Thornhill by Pam Smy
|Thornhill by Pam Smy|
|Category: Confident Readers|
|Reviewer: Sean Barrs|
|Summary: Dark and gothic, Thornhill tells the story of bullied girl through lavish illustrations and revealing journal entries.|
|Buy? Yes||Borrow? Yes|
|Pages: 544||Date: August 2017|
|Publisher: David Fickling Books|
Longlisted for the 2018 CILIP Kate Greenaway Medal
Perfect for fans of Neil Gaiman's Coraline, this story is haunting, mysterious and touching. Mary is a unique child; she's introverted and very talented, spending most of her time by herself creating her fantasies through making puppets. She is being severely bullied, but her bully has gone further than most. She torments her, haunts her steps and takes every opportunity to make Mary's life a living hell. Too scared to sleep, too uncomfortable to eat with others, Mary has become an isolated mute stuck in her room at Thornhill.

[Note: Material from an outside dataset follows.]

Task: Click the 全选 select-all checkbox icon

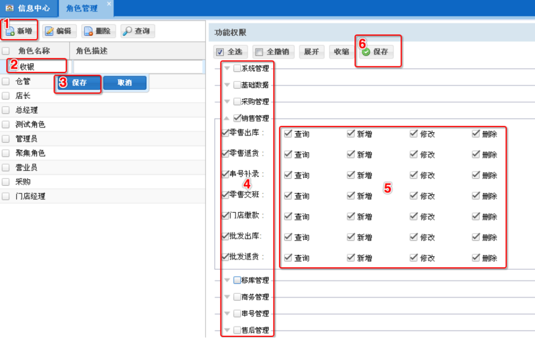Action: click(x=220, y=52)
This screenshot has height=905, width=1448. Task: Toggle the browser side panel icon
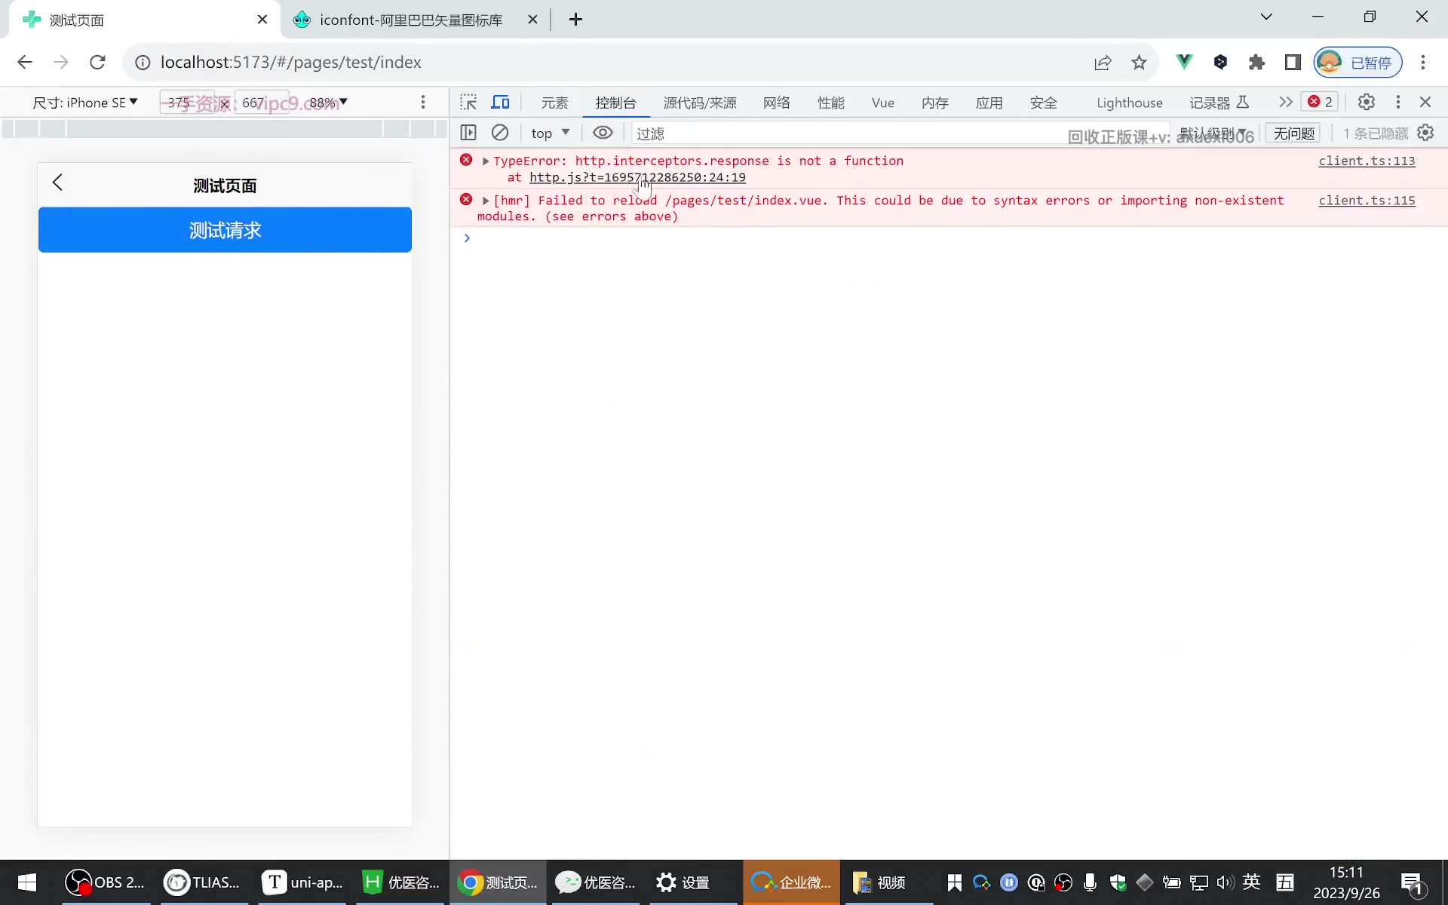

Thornhill is eerily reminiscent of Thornfield Hall in Jane Eyre with its dark corridors and hidden mysteries. Holly even attempts to take strength from Jane's example, quoting her in one of her many diary entries as an effort to deal with her bully. The novel is told through these journal entries and accompanied by dark illustrations. The actions of Ella are depicted in image followed by Mary who narrates her experience within her diary. It goes back and forth, becoming more intense as the story reaches its end. The power of the story resides in the sheer level of emotion that comes through the diary at the end. The illustrations reflect this with their unmistakably gothic nature; the house is dark and creepy, it's full of shadows and the sky is overcast and dreary. It's not a place many children would want to find themselves in.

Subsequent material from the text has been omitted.